BRIEF >> Every record must be restated exactly as written.

DATA TO EXAMINE >>
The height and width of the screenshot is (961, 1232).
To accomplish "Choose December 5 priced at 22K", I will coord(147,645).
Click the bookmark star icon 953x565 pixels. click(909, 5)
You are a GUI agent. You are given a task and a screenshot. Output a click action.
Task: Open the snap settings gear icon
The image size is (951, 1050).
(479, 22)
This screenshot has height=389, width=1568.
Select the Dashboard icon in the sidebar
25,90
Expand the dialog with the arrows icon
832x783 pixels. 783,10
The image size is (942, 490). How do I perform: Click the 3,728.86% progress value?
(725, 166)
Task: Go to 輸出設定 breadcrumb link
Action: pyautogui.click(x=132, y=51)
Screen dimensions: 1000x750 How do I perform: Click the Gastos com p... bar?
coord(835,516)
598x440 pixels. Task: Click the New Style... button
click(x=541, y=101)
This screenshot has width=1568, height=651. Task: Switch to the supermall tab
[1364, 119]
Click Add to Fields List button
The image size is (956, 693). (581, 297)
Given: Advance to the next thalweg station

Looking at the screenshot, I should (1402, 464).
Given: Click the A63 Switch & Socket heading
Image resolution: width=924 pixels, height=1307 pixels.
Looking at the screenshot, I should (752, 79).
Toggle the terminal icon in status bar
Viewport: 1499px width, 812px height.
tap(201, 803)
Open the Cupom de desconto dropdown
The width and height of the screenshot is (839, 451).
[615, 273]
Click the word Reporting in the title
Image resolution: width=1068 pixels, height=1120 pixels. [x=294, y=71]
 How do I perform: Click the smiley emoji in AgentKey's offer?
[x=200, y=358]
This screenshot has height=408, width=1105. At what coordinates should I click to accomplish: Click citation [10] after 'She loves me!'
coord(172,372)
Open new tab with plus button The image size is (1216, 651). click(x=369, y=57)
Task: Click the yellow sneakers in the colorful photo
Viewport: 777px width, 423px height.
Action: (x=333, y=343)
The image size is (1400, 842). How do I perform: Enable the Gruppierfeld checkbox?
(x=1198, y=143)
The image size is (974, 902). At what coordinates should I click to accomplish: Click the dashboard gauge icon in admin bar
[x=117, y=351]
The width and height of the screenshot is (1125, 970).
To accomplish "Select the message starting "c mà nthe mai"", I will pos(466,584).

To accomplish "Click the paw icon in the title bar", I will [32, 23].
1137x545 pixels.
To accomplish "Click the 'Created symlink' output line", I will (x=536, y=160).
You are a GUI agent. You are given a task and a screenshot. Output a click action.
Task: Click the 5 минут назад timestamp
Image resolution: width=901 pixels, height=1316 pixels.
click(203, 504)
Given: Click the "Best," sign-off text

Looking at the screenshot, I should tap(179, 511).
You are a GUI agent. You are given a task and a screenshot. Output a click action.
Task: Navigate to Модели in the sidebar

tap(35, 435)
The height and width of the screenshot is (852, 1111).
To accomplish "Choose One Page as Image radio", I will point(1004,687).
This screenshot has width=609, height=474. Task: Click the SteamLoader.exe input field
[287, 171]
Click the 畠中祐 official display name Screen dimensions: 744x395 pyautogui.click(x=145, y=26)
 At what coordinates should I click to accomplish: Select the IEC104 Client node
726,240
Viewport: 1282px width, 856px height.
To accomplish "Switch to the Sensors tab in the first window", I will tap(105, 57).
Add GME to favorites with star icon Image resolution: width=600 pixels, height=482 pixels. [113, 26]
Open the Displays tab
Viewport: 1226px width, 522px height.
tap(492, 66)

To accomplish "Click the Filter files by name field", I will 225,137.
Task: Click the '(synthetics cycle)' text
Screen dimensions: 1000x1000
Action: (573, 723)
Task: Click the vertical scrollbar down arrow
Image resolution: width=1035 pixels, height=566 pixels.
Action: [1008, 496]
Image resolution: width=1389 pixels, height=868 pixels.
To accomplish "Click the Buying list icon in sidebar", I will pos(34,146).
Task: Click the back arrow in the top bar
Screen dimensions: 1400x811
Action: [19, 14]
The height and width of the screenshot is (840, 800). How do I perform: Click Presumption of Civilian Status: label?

EXERCISE OUTPUT >>
The height and width of the screenshot is (961, 1232).
To accomplish "Choose December 5 priced at 22K", I will coord(147,645).
Click the bookmark star icon 953x565 pixels. click(909, 5)
You are a GUI agent. You are given a task and a screenshot. Output a click action.
Task: Open the snap settings gear icon
The image size is (951, 1050).
(479, 22)
This screenshot has height=389, width=1568.
Select the Dashboard icon in the sidebar
25,90
Expand the dialog with the arrows icon
832x783 pixels. 783,10
The image size is (942, 490). How do I perform: Click the 3,728.86% progress value?
(725, 166)
Task: Go to 輸出設定 breadcrumb link
Action: pyautogui.click(x=132, y=51)
Screen dimensions: 1000x750 How do I perform: Click the Gastos com p... bar?
coord(835,516)
598x440 pixels. Task: Click the New Style... button
click(x=541, y=101)
This screenshot has width=1568, height=651. Task: Switch to the supermall tab
[1364, 119]
Click Add to Fields List button
The image size is (956, 693). (581, 297)
Given: Advance to the next thalweg station

Looking at the screenshot, I should (1402, 464).
Given: Click the A63 Switch & Socket heading
Image resolution: width=924 pixels, height=1307 pixels.
Looking at the screenshot, I should (752, 79).
Toggle the terminal icon in status bar
Viewport: 1499px width, 812px height.
tap(201, 803)
Open the Cupom de desconto dropdown
The width and height of the screenshot is (839, 451).
[615, 273]
Click the word Reporting in the title
Image resolution: width=1068 pixels, height=1120 pixels. [x=294, y=71]
 How do I perform: Click the smiley emoji in AgentKey's offer?
[x=200, y=358]
This screenshot has height=408, width=1105. At what coordinates should I click to accomplish: Click citation [10] after 'She loves me!'
coord(172,372)
Open new tab with plus button The image size is (1216, 651). click(x=369, y=57)
Task: Click the yellow sneakers in the colorful photo
Viewport: 777px width, 423px height.
Action: (x=333, y=343)
The image size is (1400, 842). How do I perform: Enable the Gruppierfeld checkbox?
(x=1198, y=143)
The image size is (974, 902). At what coordinates should I click to accomplish: Click the dashboard gauge icon in admin bar
[x=117, y=351]
The width and height of the screenshot is (1125, 970).
To accomplish "Select the message starting "c mà nthe mai"", I will pos(466,584).

To accomplish "Click the paw icon in the title bar", I will [32, 23].
1137x545 pixels.
To accomplish "Click the 'Created symlink' output line", I will (x=536, y=160).
You are a GUI agent. You are given a task and a screenshot. Output a click action.
Task: Click the 5 минут назад timestamp
Image resolution: width=901 pixels, height=1316 pixels.
click(203, 504)
Given: Click the "Best," sign-off text

Looking at the screenshot, I should tap(179, 511).
You are a GUI agent. You are given a task and a screenshot. Output a click action.
Task: Navigate to Модели in the sidebar

tap(35, 435)
The height and width of the screenshot is (852, 1111).
To accomplish "Choose One Page as Image radio", I will point(1004,687).
This screenshot has width=609, height=474. Task: Click the SteamLoader.exe input field
[287, 171]
Click the 畠中祐 official display name Screen dimensions: 744x395 pyautogui.click(x=145, y=26)
 At what coordinates should I click to accomplish: Select the IEC104 Client node
726,240
Viewport: 1282px width, 856px height.
To accomplish "Switch to the Sensors tab in the first window", I will tap(105, 57).
Add GME to favorites with star icon Image resolution: width=600 pixels, height=482 pixels. [113, 26]
Open the Displays tab
Viewport: 1226px width, 522px height.
tap(492, 66)

To accomplish "Click the Filter files by name field", I will 225,137.
Task: Click the '(synthetics cycle)' text
Screen dimensions: 1000x1000
Action: (573, 723)
Task: Click the vertical scrollbar down arrow
Image resolution: width=1035 pixels, height=566 pixels.
Action: [1008, 496]
Image resolution: width=1389 pixels, height=868 pixels.
To accomplish "Click the Buying list icon in sidebar", I will pos(34,146).
Task: Click the back arrow in the top bar
Screen dimensions: 1400x811
Action: [19, 14]
The height and width of the screenshot is (840, 800). How do I perform: Click Presumption of Civilian Status: label?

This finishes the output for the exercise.